● Document text
──────────
Life jacket a must these days
Although the calendar says spring is already more than a week old, our recent spell of cold weather and snow showers indicates that winter intends to go away grudgingly this year.
But spring weather will get here eventually and bring with it some great days of early-season fishing. Trout season opened last Saturday in 18 counties in the southeastern corner of Pennsylvania, while the first day of trout season for the remainder of the state will be next Saturday.
Anglers or anyone else who will be on the water during the next month in a small boat, canoe or kayak needs to be aware that a new law now requires “a person shall wear a Coast Guard approved personal flotation device, or life jacket, during the cold weather months from Nov. 1 through April 30 while underway or at anchor on boats less than 16 feet in length or any canoe or kayak.”
It has always been mandatory to have a life jacket on board for every person on any watercraft, so to be in compliance with this new regulation, boaters merely need to wear one while on the water from the late fall through the early spring months.
──────────
● Available data
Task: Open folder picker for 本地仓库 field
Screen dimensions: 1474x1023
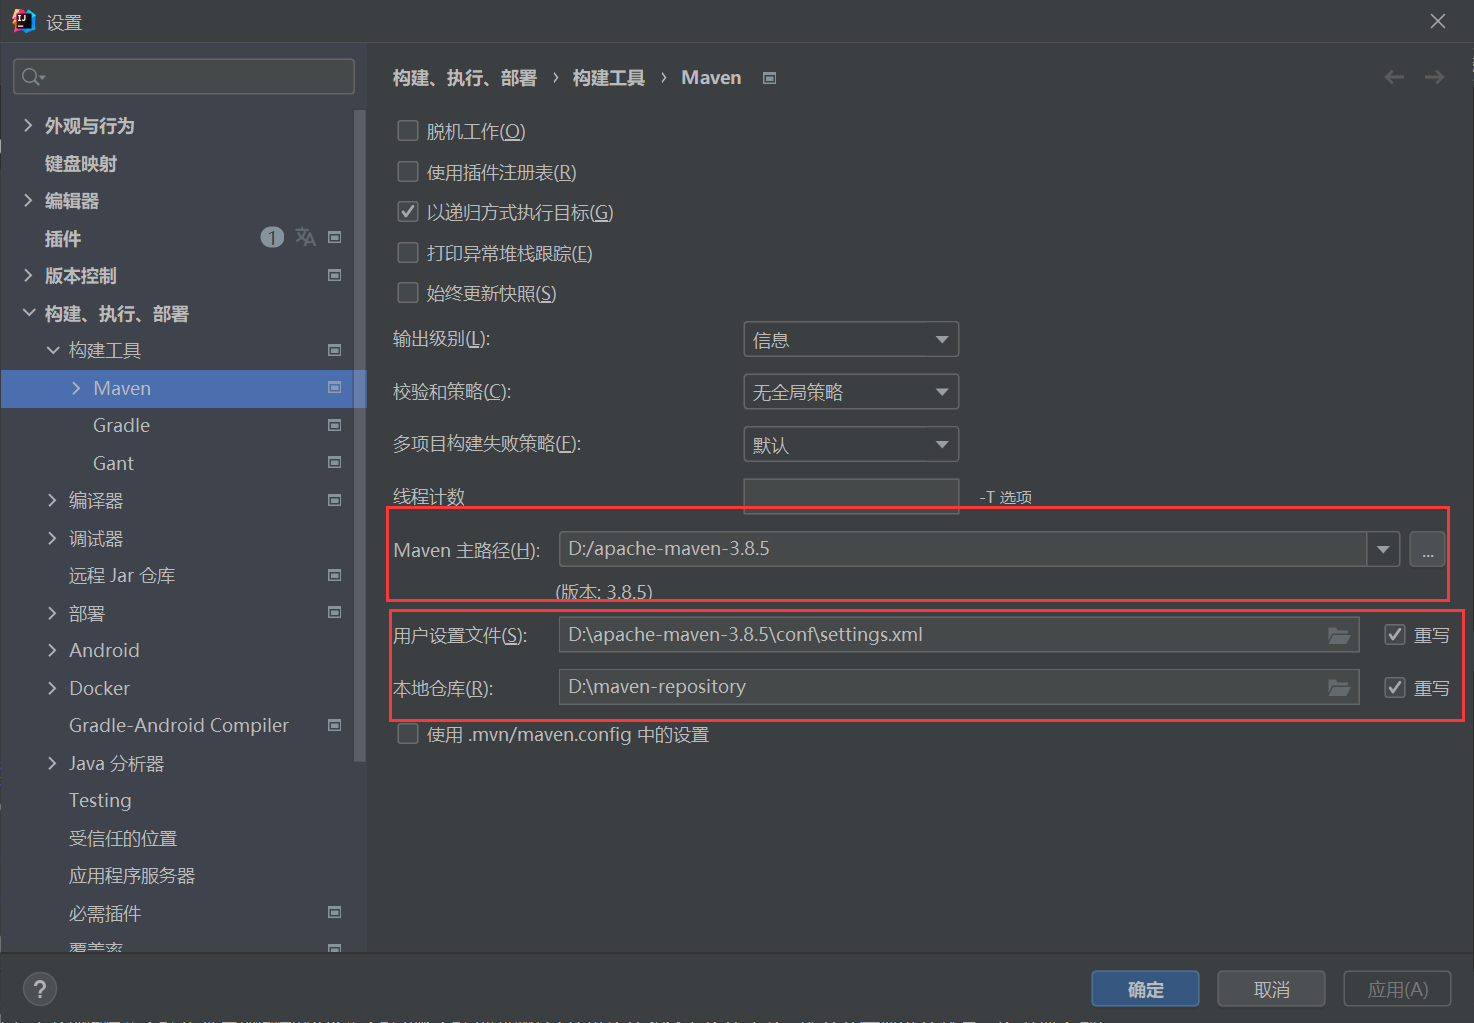Action: (1339, 687)
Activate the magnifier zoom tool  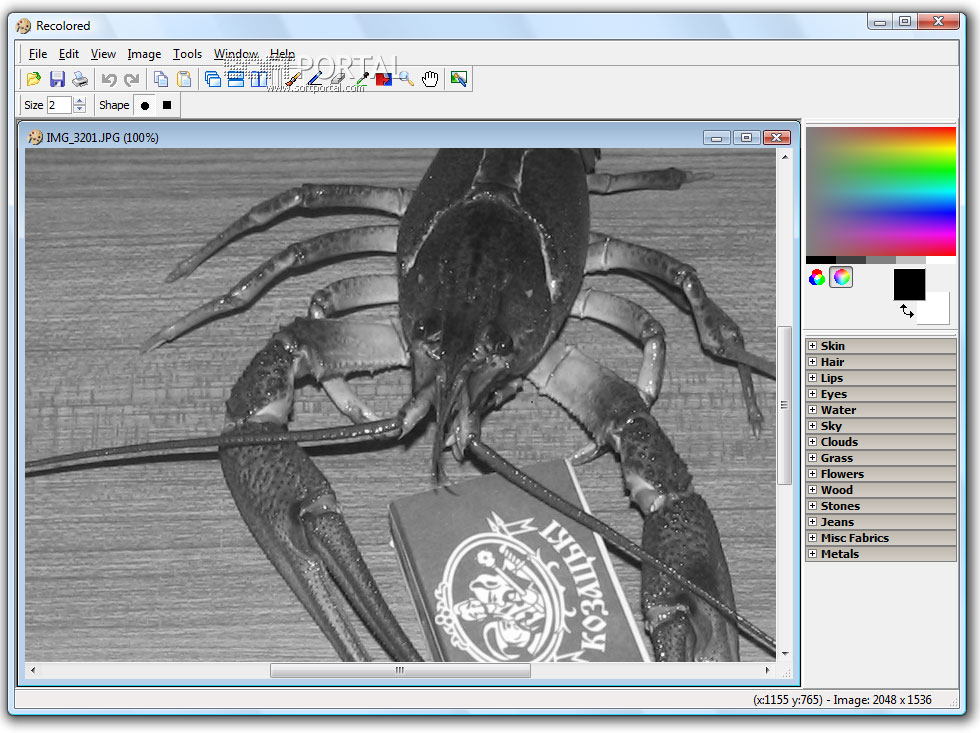tap(406, 79)
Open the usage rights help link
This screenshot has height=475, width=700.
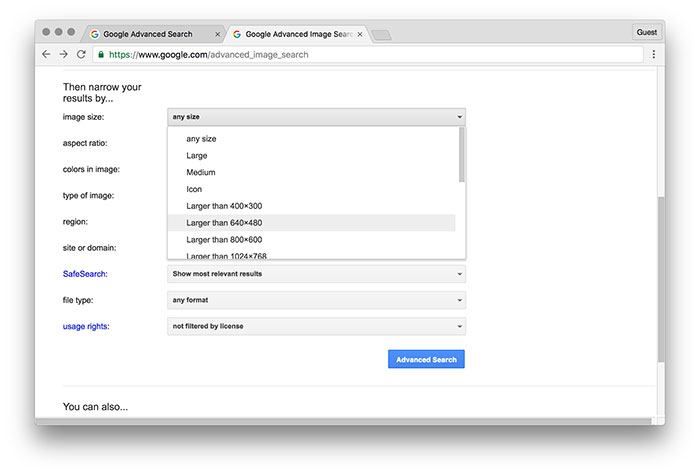[86, 326]
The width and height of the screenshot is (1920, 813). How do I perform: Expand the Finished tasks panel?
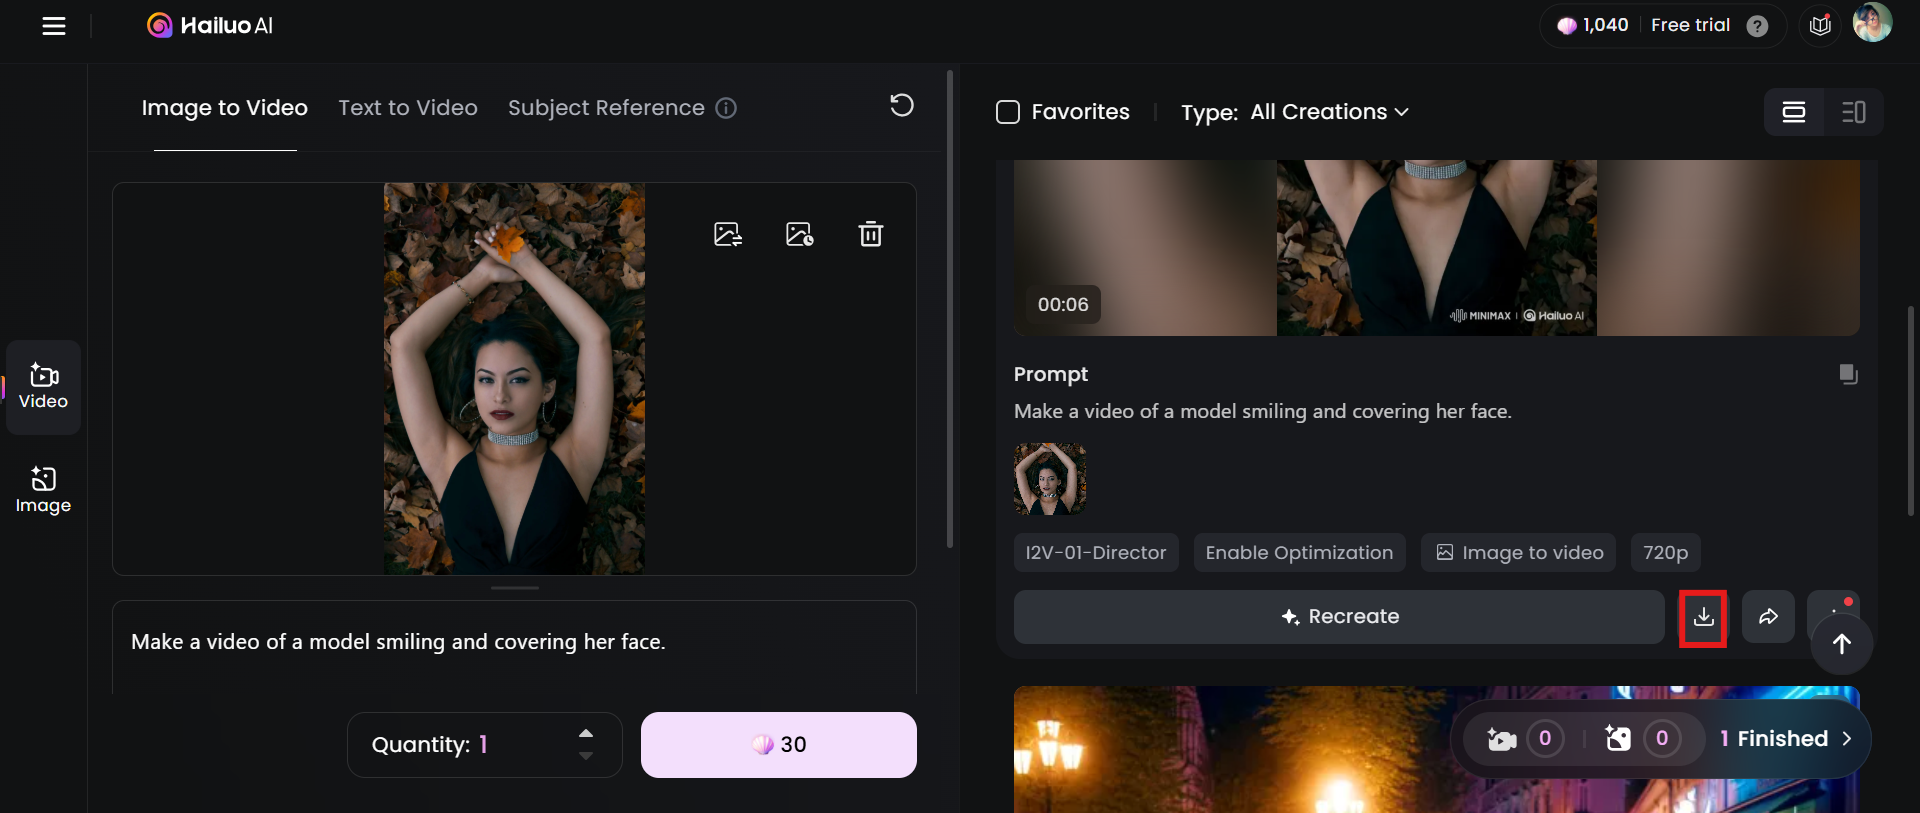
──────────
● Exercise aim
Say whether each statement agrees with the life jacket article above. Answer yes or no for each, and quote the deciding words of the article. 1. Trout season has already opened in 18 counties in the southeastern corner of Pennsylvania. 2. The new law applies only to canoes and kayaks. 3. Before the new law, boaters did not have to carry a life jacket on board for every person.

● Answer for this exercise
1. Yes: "Trout season opened last Saturday in 18 counties in the southeastern corner of Pennsylvania"
2. No: "on boats less than 16 feet in length or any canoe or kayak"
3. No: "It has always been mandatory to have a life jacket on board for every person on any watercraft"